Most North Carolina residents don’t have as much money as Johnny Depp, but the actor’s divorce from actress Amber Heard can still teach some important tax lessons. After a very public breakup, the couple settled their divorce with an agreement that Depp would pay Heard $7 million in alimony. Instead of receiving the money, Heard allowed Depp to send it as donations to Children’s Hospital Los Angeles and the American Civil Liberties Union.
It is very unusual for the lower earning spouse in a divorce to give away a lump sum alimony payment. However, the most unusual part of Depp and Heard’s divorce agreement was the way that Depp made his alimony payment. Depp sent the money to the children’s hospital and the ACLU himself instead of giving the money to Heard so that she could make the donations.

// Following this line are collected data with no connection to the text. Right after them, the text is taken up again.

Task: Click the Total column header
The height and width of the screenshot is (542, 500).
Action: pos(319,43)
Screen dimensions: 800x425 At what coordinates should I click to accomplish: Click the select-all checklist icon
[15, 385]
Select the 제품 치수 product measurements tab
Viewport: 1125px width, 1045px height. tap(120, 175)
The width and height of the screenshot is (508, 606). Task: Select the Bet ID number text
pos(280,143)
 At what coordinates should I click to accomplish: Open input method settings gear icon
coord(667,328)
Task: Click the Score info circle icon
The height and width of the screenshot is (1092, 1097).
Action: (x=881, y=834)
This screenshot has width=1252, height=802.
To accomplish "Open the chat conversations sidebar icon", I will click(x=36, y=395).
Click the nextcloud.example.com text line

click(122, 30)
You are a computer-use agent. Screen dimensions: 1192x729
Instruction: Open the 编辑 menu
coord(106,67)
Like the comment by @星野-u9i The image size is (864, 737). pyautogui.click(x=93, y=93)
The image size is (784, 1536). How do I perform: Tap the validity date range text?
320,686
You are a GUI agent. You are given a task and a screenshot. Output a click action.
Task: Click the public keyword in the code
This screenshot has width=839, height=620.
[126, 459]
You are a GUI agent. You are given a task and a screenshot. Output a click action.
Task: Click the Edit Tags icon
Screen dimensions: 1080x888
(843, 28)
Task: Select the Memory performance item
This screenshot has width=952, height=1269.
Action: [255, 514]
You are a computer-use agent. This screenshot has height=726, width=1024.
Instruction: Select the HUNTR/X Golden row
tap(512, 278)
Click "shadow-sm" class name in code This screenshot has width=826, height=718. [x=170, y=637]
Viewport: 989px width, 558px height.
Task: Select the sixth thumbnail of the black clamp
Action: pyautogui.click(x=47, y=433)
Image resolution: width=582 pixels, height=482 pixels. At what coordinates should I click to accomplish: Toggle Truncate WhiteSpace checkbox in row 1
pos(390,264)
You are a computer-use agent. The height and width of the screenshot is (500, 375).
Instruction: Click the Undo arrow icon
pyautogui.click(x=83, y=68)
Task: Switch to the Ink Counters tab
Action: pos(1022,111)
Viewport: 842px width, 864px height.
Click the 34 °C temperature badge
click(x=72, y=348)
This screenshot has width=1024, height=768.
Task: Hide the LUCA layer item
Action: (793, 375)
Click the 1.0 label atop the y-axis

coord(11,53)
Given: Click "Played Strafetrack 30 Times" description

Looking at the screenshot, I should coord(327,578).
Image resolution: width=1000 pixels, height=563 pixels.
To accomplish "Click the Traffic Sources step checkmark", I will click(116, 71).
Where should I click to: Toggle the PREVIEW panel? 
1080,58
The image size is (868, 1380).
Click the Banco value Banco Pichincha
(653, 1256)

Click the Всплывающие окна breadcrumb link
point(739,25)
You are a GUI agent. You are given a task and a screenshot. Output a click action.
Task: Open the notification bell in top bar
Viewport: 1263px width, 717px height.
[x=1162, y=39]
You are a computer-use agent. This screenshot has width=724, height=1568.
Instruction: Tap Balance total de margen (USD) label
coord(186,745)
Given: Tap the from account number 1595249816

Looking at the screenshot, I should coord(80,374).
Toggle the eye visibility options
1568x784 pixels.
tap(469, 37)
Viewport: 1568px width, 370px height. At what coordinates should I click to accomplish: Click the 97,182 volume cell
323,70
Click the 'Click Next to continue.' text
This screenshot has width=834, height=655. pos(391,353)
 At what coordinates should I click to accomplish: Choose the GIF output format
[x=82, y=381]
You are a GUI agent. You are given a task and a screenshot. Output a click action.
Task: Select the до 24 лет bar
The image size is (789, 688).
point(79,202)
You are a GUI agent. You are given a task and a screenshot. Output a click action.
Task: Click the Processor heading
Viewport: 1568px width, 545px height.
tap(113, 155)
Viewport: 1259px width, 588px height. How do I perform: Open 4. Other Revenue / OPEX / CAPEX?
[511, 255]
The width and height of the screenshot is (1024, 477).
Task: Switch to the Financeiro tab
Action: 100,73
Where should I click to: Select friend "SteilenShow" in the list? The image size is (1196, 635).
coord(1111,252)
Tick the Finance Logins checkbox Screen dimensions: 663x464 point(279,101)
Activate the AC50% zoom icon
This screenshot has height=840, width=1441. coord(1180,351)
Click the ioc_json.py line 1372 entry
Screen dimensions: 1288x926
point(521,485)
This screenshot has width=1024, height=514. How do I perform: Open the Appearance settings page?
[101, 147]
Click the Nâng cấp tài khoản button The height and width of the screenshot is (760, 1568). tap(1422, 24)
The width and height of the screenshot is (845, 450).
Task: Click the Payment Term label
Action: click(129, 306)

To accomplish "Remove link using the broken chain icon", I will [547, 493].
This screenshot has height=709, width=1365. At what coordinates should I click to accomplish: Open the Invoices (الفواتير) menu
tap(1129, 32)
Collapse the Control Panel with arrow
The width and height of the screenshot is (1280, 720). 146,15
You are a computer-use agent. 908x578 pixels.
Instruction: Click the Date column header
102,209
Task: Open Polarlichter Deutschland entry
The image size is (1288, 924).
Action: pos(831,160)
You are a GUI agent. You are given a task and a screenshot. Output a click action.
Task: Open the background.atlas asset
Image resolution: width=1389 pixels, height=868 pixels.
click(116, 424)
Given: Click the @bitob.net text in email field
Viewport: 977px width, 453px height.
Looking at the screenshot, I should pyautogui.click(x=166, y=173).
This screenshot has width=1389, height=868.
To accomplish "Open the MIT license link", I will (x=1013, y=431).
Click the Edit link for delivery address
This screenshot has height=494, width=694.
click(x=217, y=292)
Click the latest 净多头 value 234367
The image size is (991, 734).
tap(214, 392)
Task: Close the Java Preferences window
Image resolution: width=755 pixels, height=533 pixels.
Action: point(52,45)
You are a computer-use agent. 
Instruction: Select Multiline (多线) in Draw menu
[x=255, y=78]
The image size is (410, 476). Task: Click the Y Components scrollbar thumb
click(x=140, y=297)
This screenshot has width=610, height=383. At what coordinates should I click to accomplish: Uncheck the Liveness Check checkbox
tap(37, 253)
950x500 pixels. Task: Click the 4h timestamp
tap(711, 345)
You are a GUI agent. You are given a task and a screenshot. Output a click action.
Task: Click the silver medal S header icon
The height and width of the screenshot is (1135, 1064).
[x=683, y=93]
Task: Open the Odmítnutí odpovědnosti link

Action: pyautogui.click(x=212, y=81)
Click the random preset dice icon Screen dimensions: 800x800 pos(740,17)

Because he made direct charitable contributions, Depp will be entitled to take a charitable deduction on his 2016 tax report. Heard, on the other hand, could end up owing taxes on money that she never received. The charitable deduction could save Depp $3.5 million on his tax bill, so it will be as though he only paid $3.5 million in alimony. Heard has reportedly argued that the payment was a mistake, and Depp should have made a $14 million charitable contribution. However, the payment was already made, and the divorce has been finalized.
A person who is going through a divorce that involves spousal support payments or a complicated property division agreement may want to go over the divorce agreement with an attorney before it is finalized. An attorney may be able to help an individual to understand the tax consequences of various alternatives so that there are no surprises later on.